Million Mile Clean
100,000 People x 10 Miles Cleaned
Big problems need even bigger solutions. As the amount of trash burying our natural environment rises, so too must our response. So, in 2021, Surfers Against Sewage launched one of the world’s biggest-ever environmental campaigns. The idea? Empower 100,000 volunteers to each clean 10 miles of the UK’s coast, riverbanks, streets and countryside, in a year.
We created a ripped and worn aesthetic to reference the weathered trash the campaign aims to eliminate. This became the bright, bold, and memorable visual language of various landscapes, paired with old signposts containing our calls to action.
To launch the movement, SAS commissioned a 50-metre piece of sand art highlighting coastal plastic pollution and introducing the Million Mile Clean brand. The imagery and accompanying story ran in the Guardian, The Times, The Independent, and on the BBC, not to mention countless of shares and likes across social media.
The campaign was a massive success. There were 4216 beach, river, street and mountain cleans, with 142,428 volunteers collecting 398,179 kilos of rubbish, and covering over 1.1million miles, making it Europe’s biggest beach clean.
Following this success, the campaign received funding tied to the UN Decade for Ocean Science. Now set to run until 2030, the Million Mile Clean will mobilise a million volunteers to clean 10 million miles of mountains, streets, rivers, and beaches, while collecting vital data to hold businesses and governments to account.

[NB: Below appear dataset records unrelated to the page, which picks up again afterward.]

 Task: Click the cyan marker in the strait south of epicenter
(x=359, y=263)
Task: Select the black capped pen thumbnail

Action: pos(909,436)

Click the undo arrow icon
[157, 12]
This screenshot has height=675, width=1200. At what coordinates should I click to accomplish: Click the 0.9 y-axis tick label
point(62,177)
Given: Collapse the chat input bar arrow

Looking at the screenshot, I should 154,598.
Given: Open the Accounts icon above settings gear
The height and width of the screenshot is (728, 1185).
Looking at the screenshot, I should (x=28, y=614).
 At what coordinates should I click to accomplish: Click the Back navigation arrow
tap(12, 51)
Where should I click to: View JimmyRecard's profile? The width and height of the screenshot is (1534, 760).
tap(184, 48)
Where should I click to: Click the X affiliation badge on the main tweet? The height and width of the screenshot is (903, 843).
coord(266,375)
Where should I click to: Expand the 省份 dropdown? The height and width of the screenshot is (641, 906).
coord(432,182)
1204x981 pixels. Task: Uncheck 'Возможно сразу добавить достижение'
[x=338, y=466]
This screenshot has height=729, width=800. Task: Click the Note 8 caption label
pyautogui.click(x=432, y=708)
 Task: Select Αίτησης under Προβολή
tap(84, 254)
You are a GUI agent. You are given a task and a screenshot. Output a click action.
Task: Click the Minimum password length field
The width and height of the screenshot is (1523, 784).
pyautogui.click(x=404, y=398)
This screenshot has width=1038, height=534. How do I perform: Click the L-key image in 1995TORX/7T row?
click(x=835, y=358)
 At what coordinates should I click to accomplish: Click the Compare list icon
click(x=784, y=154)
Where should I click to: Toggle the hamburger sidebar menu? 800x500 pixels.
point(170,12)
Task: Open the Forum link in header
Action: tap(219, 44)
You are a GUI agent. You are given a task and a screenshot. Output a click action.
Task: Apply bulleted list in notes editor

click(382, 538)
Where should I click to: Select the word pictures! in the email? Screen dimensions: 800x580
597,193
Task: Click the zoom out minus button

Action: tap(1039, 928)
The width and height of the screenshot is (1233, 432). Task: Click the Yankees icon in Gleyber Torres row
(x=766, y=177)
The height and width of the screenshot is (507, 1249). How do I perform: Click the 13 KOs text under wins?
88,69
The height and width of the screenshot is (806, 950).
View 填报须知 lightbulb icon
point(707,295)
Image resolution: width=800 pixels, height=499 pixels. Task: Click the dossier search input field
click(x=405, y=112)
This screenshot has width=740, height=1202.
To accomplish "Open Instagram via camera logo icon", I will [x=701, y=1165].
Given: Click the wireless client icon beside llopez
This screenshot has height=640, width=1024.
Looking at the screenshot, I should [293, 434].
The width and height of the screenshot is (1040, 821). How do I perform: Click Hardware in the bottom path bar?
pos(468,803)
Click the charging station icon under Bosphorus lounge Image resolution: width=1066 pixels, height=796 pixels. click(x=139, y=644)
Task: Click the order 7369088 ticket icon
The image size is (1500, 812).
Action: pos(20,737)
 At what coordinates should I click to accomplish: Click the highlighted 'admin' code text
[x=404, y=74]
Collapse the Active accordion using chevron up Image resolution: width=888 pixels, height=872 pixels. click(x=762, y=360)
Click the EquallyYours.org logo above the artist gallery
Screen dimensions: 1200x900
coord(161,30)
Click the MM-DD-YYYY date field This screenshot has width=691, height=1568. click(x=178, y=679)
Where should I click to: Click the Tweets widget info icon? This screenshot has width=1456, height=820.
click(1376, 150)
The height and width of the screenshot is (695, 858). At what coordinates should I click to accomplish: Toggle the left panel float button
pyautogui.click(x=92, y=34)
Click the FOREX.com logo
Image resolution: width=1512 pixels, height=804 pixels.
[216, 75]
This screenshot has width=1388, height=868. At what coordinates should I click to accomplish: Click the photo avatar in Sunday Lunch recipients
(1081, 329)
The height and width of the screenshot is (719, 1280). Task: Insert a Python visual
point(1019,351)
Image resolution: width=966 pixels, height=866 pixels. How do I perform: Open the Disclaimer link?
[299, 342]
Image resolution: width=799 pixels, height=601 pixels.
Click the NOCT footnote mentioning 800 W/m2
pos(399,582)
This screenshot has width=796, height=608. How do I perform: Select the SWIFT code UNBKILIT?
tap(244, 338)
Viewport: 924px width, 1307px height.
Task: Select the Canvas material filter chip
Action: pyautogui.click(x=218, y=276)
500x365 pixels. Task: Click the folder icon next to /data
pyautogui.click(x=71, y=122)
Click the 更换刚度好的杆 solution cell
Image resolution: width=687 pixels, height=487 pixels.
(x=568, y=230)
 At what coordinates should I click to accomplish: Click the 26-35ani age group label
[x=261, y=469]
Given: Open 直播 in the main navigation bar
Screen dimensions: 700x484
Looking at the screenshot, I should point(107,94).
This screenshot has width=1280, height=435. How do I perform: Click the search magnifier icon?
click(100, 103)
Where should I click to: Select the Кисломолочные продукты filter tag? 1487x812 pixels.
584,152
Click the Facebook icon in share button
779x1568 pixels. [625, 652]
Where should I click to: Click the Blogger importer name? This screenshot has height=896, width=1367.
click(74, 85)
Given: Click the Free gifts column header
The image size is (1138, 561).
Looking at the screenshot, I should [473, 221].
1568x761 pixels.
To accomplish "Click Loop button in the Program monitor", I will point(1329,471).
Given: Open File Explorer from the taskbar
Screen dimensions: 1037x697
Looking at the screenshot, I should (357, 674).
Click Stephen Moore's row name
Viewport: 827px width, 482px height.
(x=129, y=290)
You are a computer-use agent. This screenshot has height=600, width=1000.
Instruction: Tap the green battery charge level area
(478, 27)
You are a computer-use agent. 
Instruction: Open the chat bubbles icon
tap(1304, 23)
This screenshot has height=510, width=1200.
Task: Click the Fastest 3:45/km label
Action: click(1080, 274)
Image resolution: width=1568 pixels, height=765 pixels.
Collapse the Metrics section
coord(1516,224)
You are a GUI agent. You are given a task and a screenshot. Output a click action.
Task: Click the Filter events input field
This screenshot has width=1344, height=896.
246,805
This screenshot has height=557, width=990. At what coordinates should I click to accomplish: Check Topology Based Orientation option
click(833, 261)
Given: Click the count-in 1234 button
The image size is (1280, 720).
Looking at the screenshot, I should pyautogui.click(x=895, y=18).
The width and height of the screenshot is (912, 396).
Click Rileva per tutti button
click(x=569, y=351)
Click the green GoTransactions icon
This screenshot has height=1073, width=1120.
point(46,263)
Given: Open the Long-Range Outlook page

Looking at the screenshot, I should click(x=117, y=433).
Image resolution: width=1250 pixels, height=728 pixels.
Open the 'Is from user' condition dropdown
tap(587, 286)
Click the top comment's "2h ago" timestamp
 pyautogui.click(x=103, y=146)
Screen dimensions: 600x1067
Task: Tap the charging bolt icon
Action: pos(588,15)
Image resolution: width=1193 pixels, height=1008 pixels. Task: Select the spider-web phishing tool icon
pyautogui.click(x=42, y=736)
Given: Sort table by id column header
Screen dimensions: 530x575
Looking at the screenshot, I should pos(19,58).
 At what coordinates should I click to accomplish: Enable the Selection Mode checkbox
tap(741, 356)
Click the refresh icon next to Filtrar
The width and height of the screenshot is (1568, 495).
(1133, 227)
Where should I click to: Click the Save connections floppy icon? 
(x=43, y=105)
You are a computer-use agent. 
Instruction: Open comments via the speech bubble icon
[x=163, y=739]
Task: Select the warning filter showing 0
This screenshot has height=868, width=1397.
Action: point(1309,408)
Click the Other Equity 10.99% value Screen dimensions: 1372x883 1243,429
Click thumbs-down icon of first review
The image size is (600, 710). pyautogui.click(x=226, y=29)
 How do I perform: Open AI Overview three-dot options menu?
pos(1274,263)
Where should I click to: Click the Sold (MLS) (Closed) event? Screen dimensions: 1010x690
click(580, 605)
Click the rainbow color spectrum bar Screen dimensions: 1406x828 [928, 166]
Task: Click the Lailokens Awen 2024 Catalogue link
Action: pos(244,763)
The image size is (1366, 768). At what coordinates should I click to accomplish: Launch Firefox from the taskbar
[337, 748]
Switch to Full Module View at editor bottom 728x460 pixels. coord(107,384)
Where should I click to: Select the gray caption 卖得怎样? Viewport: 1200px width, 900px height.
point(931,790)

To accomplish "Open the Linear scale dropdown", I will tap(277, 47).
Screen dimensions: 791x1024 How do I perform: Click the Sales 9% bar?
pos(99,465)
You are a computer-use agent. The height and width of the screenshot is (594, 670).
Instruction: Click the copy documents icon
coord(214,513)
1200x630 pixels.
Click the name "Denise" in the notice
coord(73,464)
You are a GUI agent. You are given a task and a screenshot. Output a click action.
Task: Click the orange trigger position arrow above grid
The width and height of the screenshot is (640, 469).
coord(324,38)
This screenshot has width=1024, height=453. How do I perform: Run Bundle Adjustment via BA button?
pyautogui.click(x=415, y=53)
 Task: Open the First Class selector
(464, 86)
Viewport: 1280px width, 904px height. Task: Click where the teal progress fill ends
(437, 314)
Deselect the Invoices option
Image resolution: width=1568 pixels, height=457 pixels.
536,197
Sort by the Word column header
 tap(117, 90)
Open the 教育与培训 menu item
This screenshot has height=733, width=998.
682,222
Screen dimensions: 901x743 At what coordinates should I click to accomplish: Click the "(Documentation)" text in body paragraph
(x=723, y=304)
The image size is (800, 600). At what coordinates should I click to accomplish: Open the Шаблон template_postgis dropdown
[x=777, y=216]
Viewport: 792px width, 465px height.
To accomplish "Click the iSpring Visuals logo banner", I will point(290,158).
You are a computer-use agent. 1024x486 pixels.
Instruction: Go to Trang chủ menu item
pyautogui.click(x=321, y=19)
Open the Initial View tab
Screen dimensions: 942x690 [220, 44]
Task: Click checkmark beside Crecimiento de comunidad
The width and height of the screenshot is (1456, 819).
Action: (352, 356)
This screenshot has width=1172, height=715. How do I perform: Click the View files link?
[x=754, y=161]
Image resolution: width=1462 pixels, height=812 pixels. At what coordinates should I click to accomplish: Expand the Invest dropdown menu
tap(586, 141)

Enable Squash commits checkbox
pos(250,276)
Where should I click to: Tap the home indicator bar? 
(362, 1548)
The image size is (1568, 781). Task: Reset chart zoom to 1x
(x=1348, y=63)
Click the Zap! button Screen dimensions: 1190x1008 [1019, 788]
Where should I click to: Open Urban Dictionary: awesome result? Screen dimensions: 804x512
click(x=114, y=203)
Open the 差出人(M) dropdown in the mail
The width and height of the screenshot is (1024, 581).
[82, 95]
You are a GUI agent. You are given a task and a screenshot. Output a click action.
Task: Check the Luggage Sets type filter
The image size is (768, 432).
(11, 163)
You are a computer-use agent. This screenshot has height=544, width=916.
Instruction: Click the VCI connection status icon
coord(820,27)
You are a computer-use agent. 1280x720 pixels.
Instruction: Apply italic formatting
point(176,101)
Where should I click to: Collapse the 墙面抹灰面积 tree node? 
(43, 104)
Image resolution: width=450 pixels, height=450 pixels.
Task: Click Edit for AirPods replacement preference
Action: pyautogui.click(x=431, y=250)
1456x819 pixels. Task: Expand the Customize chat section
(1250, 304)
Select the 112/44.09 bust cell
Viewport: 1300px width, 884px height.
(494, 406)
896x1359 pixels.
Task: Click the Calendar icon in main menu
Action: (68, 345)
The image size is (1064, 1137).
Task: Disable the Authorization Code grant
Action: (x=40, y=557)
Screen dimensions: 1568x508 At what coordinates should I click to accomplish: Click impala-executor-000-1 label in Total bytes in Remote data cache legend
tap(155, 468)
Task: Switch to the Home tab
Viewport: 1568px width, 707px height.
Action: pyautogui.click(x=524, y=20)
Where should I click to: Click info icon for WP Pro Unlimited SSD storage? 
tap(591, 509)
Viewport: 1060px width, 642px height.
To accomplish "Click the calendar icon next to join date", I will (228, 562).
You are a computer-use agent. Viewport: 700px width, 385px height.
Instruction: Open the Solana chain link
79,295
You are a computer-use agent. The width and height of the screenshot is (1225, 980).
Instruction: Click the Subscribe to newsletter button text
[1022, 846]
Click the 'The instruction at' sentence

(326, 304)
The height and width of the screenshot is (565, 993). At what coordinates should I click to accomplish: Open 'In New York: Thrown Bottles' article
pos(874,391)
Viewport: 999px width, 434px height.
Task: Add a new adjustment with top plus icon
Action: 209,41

We’re continuing to create branded material to keep up the momentum. For the second year, we designed a set of social assets and a launch animation to let people know the Million Mile Clean was back.
Jack Middleton
Surfers Against Sewage
The Million Mile Clean wouldn't have been the success it was without the bold, punchy and easily-relatable brand and visual language Will created and wove through multiple years of the campaign. His work made it stand head and shoulders above other such campaigns and this has played no small part in mobilising over 500,000 people in just 3 years to clean well over a million miles of beaches, rivers, streets and mountains!